Schreibe die Zeilen der folgenden Liste unverändert ab, beginnend mit der Zeile, die "At what coordinates" enthält, bis zum Ende der Liste, beide Grenzen eingeschlossen. Lass die Bilder dabei weg.
== ZU VERARBEITENDE DATEN ==
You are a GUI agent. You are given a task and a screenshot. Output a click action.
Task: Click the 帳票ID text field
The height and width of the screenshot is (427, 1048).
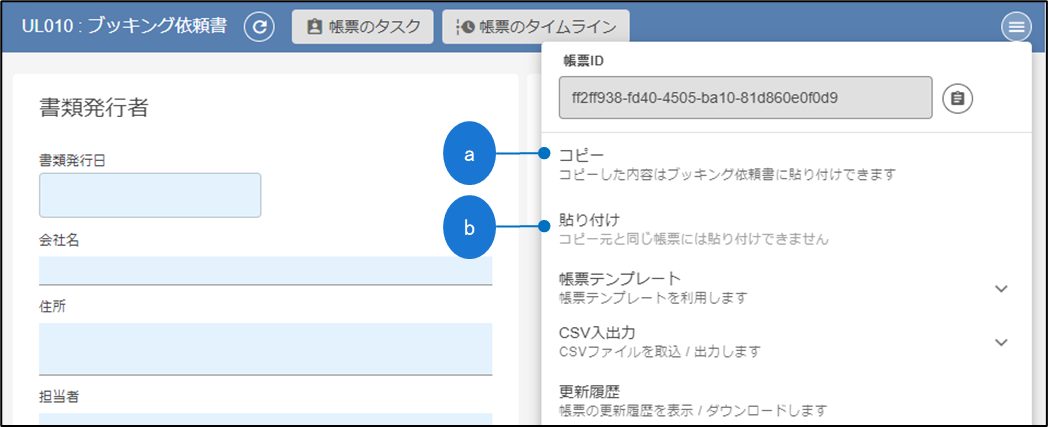tap(745, 98)
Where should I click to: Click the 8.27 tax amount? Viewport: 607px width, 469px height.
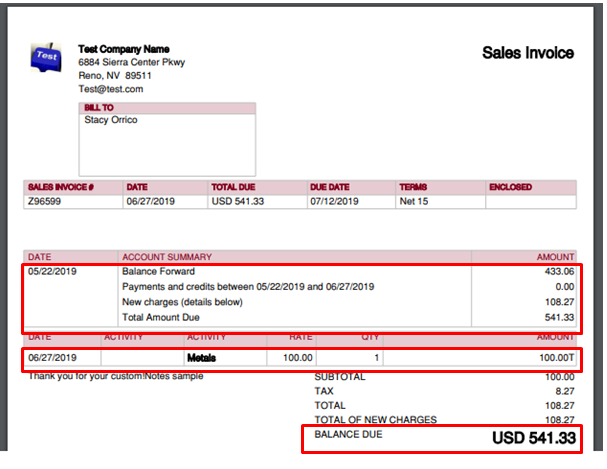(564, 392)
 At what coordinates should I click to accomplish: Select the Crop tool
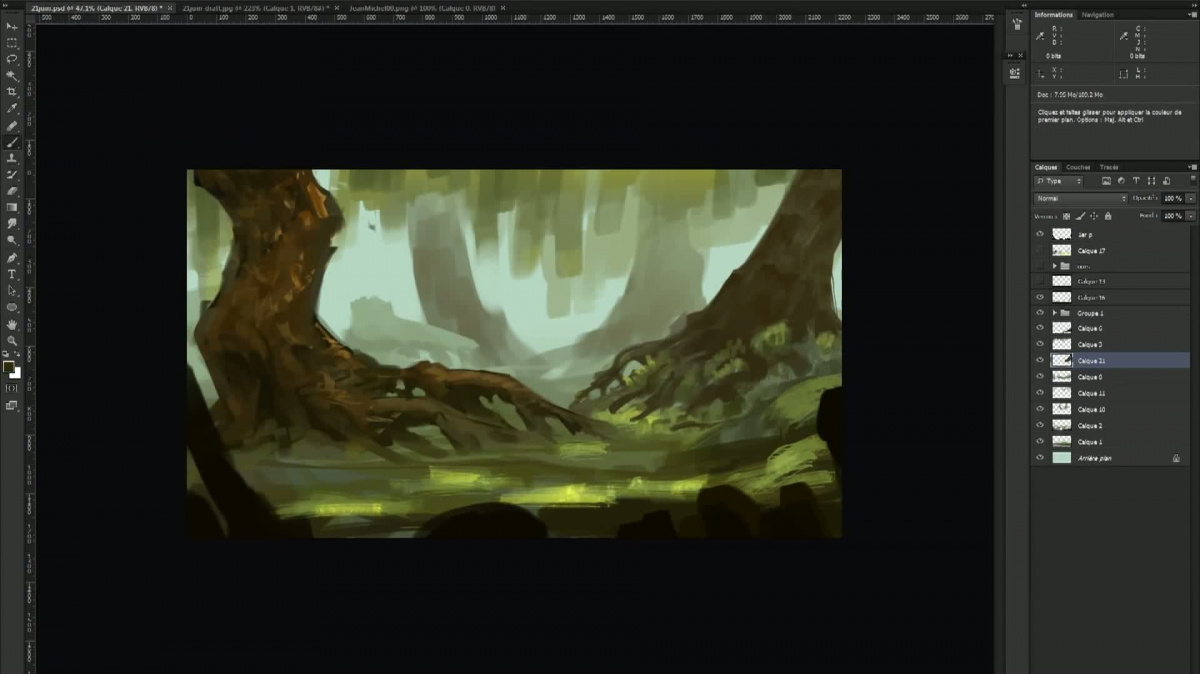click(x=12, y=92)
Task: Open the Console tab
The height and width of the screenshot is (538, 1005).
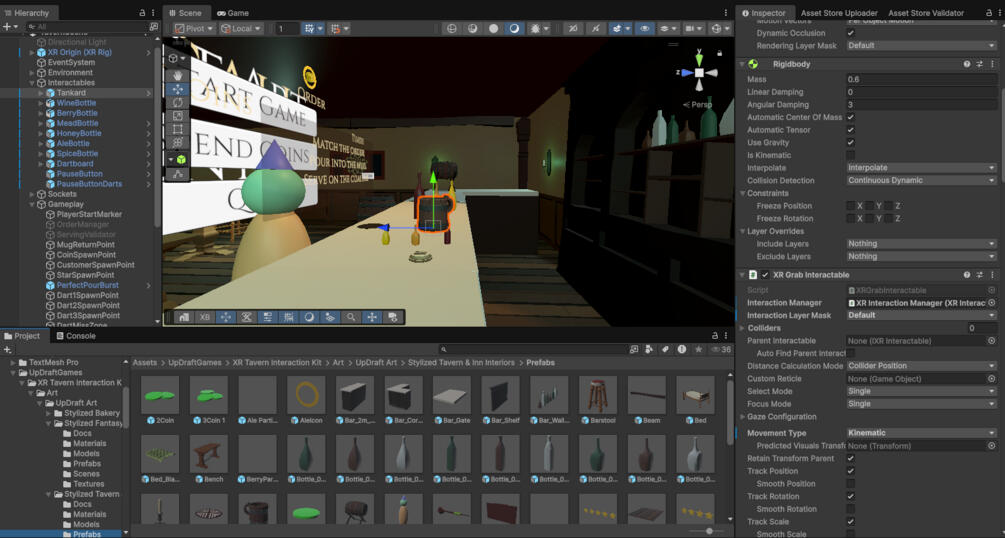Action: pos(76,335)
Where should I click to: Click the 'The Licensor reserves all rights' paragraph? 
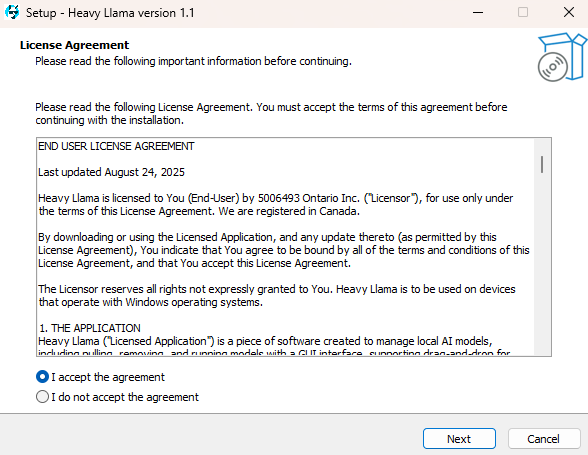pos(277,296)
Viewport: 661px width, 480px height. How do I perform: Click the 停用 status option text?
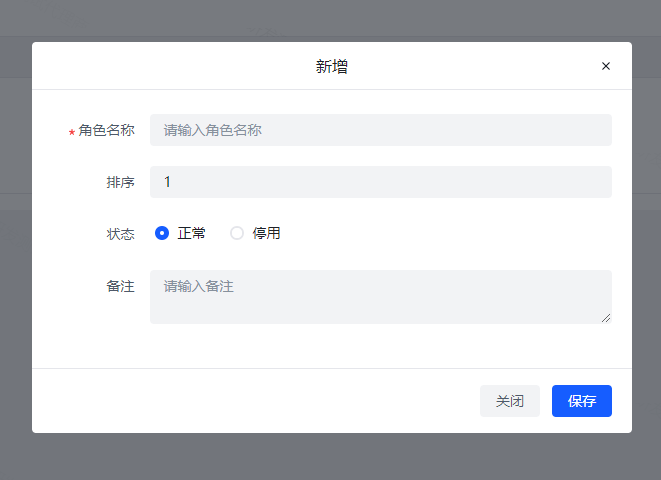click(x=266, y=233)
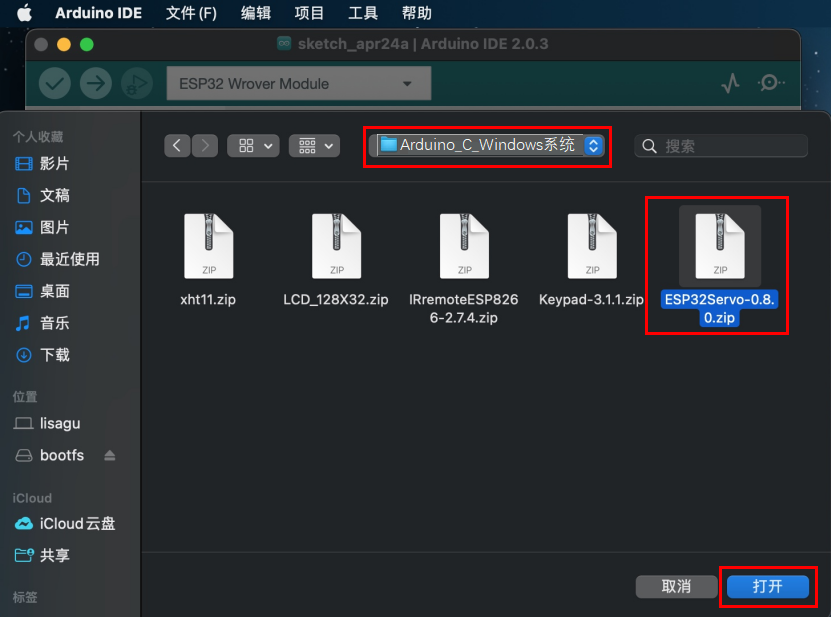Click the Arduino Verify checkmark button

click(x=54, y=84)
===
BEARBEITETE AUFGABE:
 At what coordinates should I click to accomplish: Select the Crop tool
click(x=12, y=92)
Task: Open the Console tab
The height and width of the screenshot is (538, 1005).
Action: pos(76,335)
Where should I click to: Click the 'The Licensor reserves all rights' paragraph? 
pos(277,296)
Viewport: 661px width, 480px height. How do I perform: Click the 停用 status option text?
click(x=266, y=233)
Click the Arduino Verify checkmark button

click(x=54, y=84)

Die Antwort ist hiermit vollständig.